Comment avez-vous choisi les mots « Qu'y a-t-il entre nous ? » (« What is between us » en anglais, ndlr), et que signifient-ils pour vous ? 

Tim Etchells — Comme à chaque fois, j'essaie d'utiliser le langage pour générer des questions, des histoires et des idées chez le spectateur. Il est important pour moi que l’œuvre soit complexe, plurielle. Ici, je pensais à l'œuvre et à sa place sur un bâtiment qui est l’un des cœurs de la ville. Je pensais aux différents types de liens, d'histoires et de récits qui se déroulent dans cet espace. Qu'est-ce que nous partageons, quelles sont les histoires dont, ensemble, nous faisons partie ? C'est une question très sociale, très politique. En même temps, je suis intrigué par l'idée que cette question soulève également l'idée de division – en anglais, « between » concerne aussi ce qui pourrait être une barrière ou un obstacle entre les choses ou les personnes. Alors, ce qu'il y a « entre nous » commence aussi à ouvrir des questions sur la division : quelles sont les choses, les forces, les récits, les conditions qui nous divisent ? 

 

Comment jouez-vous avec la langue, et quels sens cachés s'y dissimulent ?

TE — Le plus important pour moi est l'idée de vide, ou d'espace… donc les choses qui ne sont pas dites sont souvent aussi importantes que les choses qui sont dites.

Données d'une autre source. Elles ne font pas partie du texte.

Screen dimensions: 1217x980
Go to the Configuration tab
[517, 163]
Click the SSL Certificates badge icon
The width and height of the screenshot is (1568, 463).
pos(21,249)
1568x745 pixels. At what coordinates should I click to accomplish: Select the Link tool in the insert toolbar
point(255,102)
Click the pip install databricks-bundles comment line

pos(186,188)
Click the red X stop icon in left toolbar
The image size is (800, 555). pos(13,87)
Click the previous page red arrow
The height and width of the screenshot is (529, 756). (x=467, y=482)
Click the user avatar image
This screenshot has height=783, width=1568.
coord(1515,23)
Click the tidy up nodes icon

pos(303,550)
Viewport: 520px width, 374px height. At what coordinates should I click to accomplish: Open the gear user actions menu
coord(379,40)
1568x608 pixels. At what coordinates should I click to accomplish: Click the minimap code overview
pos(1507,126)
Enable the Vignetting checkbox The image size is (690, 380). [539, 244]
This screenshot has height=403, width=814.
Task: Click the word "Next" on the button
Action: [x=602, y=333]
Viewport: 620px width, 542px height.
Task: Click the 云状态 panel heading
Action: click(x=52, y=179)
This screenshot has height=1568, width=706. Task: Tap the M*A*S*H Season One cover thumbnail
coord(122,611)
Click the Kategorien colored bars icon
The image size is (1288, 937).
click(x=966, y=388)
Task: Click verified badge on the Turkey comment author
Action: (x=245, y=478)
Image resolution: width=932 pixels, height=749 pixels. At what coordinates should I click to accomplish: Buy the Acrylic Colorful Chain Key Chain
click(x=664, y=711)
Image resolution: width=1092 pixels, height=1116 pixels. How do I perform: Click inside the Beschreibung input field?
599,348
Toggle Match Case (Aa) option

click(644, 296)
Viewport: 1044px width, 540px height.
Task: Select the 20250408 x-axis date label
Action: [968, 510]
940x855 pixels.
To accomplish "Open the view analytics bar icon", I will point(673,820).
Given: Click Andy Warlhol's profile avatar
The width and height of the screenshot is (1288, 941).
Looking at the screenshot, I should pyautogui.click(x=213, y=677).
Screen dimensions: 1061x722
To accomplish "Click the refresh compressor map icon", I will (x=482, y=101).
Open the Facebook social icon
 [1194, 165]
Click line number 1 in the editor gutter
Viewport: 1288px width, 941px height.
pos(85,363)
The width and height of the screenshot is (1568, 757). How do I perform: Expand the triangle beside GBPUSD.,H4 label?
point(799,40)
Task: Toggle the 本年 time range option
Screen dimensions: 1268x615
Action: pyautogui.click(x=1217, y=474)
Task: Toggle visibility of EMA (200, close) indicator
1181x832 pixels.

Dans le cas de cette œuvre « Qu'y a-t-il entre nous ? », il y a beaucoup de non-dits. On ne sait pas qui parle, ou à qui on s'adresse. Il est donc possible de l'imaginer de différentes manières. S’agit-il de la relation entre de nombreuses personnes ? Ou de la relation entre deux âmes ? S'agit-il du bâtiment ? Ou de la ville ? Ces ambiguïtés ou possibilités sont importantes pour moi car elles signifient que l’œuvre reste complexe : ces quelques mots raisonnent pour produire de nombreux sens différents, qui sont tous contenus dans une sorte de constellation ou de tension. 


Quand avez-vous commencé ces installations lumineuses géantes ?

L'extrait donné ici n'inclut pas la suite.